Task to carry out:
Count up every line of the data in which "pixel" occurs. The reply is one number and nothing more.

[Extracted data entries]

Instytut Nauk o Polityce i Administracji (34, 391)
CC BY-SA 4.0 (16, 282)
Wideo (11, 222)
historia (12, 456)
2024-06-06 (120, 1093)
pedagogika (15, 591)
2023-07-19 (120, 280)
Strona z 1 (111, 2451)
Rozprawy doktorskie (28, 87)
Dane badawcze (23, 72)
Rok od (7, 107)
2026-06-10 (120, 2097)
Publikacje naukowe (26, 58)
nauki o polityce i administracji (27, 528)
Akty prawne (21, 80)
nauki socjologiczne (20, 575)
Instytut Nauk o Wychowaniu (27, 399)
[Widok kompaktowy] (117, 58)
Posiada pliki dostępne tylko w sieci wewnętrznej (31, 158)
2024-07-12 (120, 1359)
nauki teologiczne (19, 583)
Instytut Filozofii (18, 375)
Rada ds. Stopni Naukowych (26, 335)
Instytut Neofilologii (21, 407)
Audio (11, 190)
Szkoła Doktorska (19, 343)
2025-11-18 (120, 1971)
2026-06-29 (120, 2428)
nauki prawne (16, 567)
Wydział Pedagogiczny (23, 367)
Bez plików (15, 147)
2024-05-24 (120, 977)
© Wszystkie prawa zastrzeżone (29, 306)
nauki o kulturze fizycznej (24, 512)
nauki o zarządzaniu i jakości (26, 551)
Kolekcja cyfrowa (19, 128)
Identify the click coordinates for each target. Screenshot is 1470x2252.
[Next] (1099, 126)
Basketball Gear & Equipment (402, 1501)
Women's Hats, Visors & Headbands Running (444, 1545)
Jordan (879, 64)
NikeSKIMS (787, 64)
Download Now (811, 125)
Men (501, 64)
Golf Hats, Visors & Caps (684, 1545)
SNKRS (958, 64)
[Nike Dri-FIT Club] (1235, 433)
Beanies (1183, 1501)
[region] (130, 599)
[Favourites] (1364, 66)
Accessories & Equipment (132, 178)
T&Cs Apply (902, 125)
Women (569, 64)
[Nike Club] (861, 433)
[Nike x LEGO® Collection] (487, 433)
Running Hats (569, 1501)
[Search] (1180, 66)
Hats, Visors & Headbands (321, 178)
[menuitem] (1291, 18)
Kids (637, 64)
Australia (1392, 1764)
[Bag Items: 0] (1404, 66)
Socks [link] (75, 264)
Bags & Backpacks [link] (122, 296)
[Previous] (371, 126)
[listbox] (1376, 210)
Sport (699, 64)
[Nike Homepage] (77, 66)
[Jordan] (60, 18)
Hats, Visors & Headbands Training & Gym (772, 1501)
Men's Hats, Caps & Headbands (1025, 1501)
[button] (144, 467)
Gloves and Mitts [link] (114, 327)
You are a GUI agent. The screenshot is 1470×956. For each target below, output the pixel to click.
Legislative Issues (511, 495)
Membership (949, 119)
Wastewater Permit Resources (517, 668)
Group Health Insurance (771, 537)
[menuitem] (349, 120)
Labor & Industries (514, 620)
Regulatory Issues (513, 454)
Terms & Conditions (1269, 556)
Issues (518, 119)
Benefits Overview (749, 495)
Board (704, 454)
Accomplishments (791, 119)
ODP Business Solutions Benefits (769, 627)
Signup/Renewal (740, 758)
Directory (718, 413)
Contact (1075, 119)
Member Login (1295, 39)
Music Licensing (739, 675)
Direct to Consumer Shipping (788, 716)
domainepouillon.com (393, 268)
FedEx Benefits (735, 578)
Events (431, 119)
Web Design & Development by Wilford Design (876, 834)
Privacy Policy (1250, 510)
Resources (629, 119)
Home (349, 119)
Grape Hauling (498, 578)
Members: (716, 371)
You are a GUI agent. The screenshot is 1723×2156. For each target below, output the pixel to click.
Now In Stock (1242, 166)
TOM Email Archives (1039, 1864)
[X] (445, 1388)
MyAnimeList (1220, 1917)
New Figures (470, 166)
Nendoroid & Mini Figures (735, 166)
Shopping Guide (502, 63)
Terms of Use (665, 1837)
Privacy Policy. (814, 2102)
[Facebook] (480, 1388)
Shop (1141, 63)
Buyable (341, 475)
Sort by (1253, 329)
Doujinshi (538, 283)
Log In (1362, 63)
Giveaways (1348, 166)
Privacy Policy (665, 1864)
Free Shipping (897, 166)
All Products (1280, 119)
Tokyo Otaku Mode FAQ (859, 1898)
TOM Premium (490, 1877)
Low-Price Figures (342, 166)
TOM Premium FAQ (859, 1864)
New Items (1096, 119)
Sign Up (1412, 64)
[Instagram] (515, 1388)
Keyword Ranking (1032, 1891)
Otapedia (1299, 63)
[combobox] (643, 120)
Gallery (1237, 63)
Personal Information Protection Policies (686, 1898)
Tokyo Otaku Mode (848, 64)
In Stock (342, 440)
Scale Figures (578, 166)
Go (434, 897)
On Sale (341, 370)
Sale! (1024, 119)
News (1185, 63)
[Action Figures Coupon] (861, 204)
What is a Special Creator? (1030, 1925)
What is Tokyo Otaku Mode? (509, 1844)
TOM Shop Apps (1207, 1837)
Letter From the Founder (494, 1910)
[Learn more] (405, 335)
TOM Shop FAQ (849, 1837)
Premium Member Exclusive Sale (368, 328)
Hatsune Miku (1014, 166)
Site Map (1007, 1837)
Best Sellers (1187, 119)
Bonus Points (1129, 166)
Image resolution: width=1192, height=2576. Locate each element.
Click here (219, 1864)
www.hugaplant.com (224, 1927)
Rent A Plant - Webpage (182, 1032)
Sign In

Answer to the problem:
2